Her şeyin bir hukuk süreci içerisinde yürüdüğünü, bunların bilinmesi, duygusal olunmaması gerektiğini belirten Erdoğan, sözlerini şöyle sürdürdü:
"Sayın Bahçeli, geçen gün bir şey söylüyor, çok enteresan. Diyor ki; 'Gübre, ilaç, tohum, yem ve fide de ÖTV'yi kaldıracağım.' Tabi başbakan olduğum için o dönemleri ben yaşadım, biliyorum. Zaten bu söylediklerinde ÖTV yok ki. İnanın bunlar hayatı yaşamıyorlar.

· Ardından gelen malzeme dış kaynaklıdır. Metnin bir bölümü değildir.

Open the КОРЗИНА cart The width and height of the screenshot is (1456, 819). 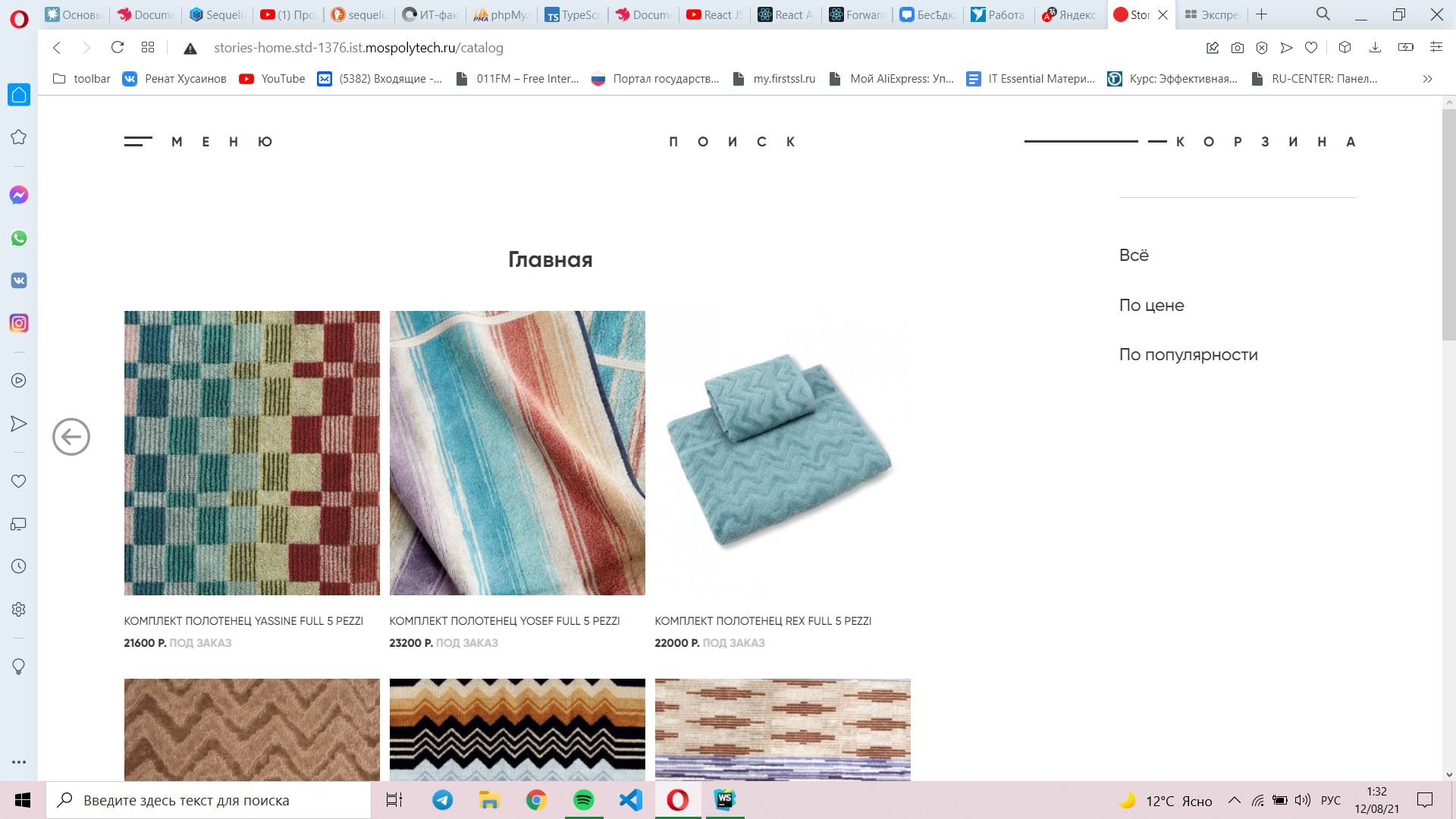click(1265, 142)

Aynı şekilde Kılıçdaroğlu, ne diyor? 'Sen üçüncü havalimanını yapanlara mazotu KDV ve ÖTV'siz veriyorsun.' Koskoca bir yalan, adamlar KDV'yi de ÖTV'yi de hepsini ödüyorlar. Belgelerini arkadaşlarım zaten açıkladılar. Ama yine dönemimde yapıldığı için konuyu biliyorum, hepsini ödüyorlar. Bir tane daha CHP'nin Niğde adayı çıkıyor diyor ki 'Üniversite öğrencilerinin harçlarını kaldıracağız.' Üniversite öğrencilerine haçları, başbakanlığım dönemimde kaldırdık zaten, böyle bir şey yok ki. Hayatları bunların yalan üzerine kurulu."

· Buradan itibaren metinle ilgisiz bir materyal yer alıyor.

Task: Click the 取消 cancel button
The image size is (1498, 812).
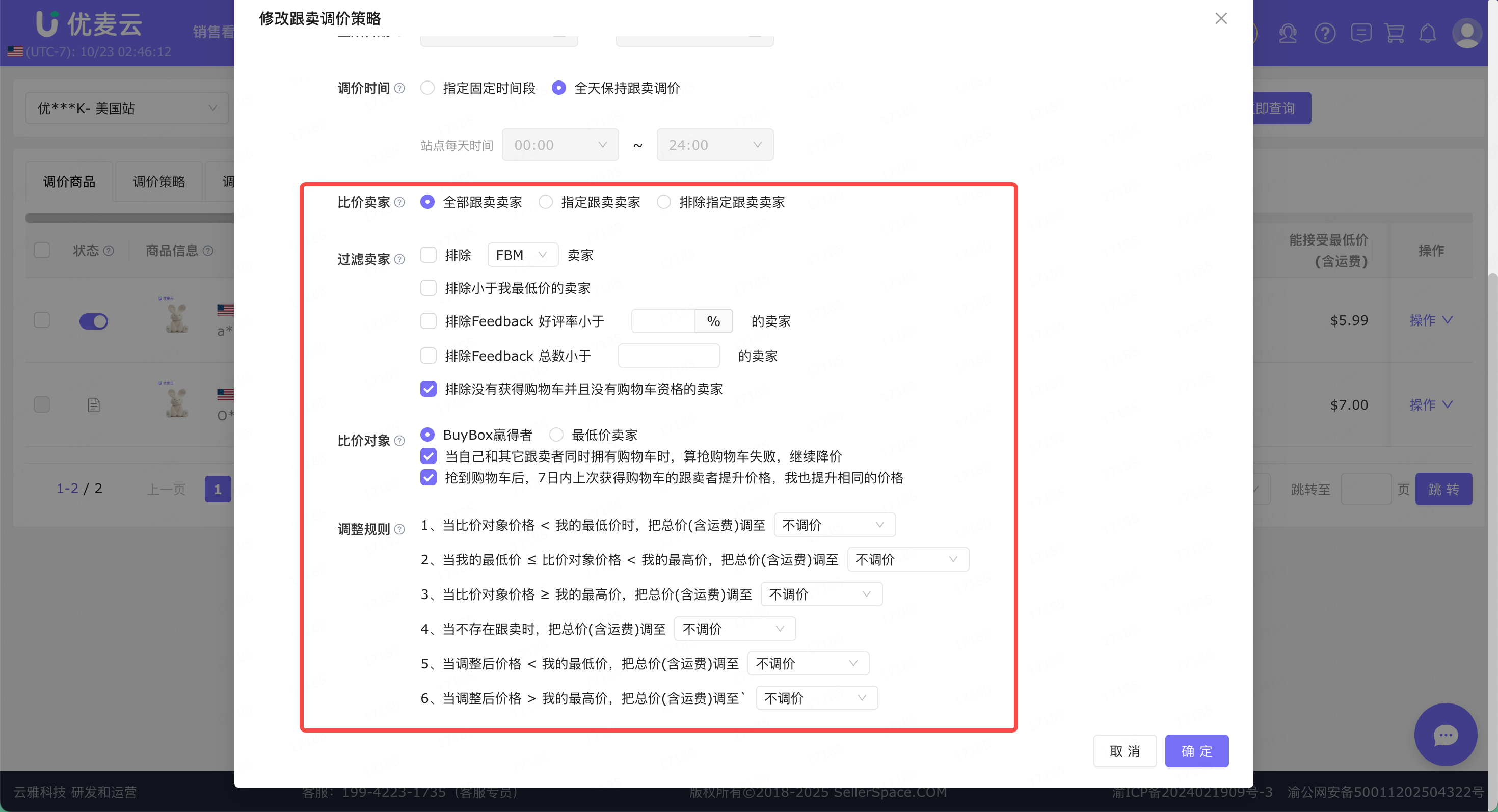Action: pos(1124,751)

Cumhurbaşkanı Erdoğan, "IMF'ye 23.5 milyar dolar borç var mıydı, ödedik mi? Merkez Bankamızın rezervi 27.5 milyar dolardı, 122 milyar dolara çıktı mı? Şimdi Hacı Bayram meydanını görmeyen, Türkiye'yi göremez. Üstad Necip Fazıl, Köroğlu için ne diyor biliyor musunuz? 'Dağların ardında kalınca çile, Köroğlu yeniden gelmişti dile. Ak saçlı anadan geçilse bile, dağlardan geçilmez derdi Köroğlu.' Bizler de pek çok şeyden vazgeçebiliriz ama asla tarihin ve ecdadın bize tevdi ettiği emanetten vazgeçmeyiz. Bunu herkes böyle bilsin" diye konuştu.
-"İmam mihrabı bırakır da kaçar mı?"
Cumhurbaşkanı Erdoğan, "Şimdi hep birlikte Rabiamızı söylüyoruz. Tek millet. Ama bunun içinde ne var? Sadece Türk yok. Türk'ü, Kürt'ü, Laz'ı, Arap'ı, Çerkez'i, Gürcü'sü, Abhaz'ası, tüm Türkiye'deki etnik unsurların hepsi tek millet. Tek bayrak. Bayrağımızın rengi, şehidimizin kanı. Hilal, bağımsızlığımızın ifadesi. Yıldız, şehitlerimizin sembolü. Bayrakları bayrak yapan üstündeki kandır. Toprak eğer uğrunda ölen varsa vatandır. Ne diyoruz? Tek vatan" dedi.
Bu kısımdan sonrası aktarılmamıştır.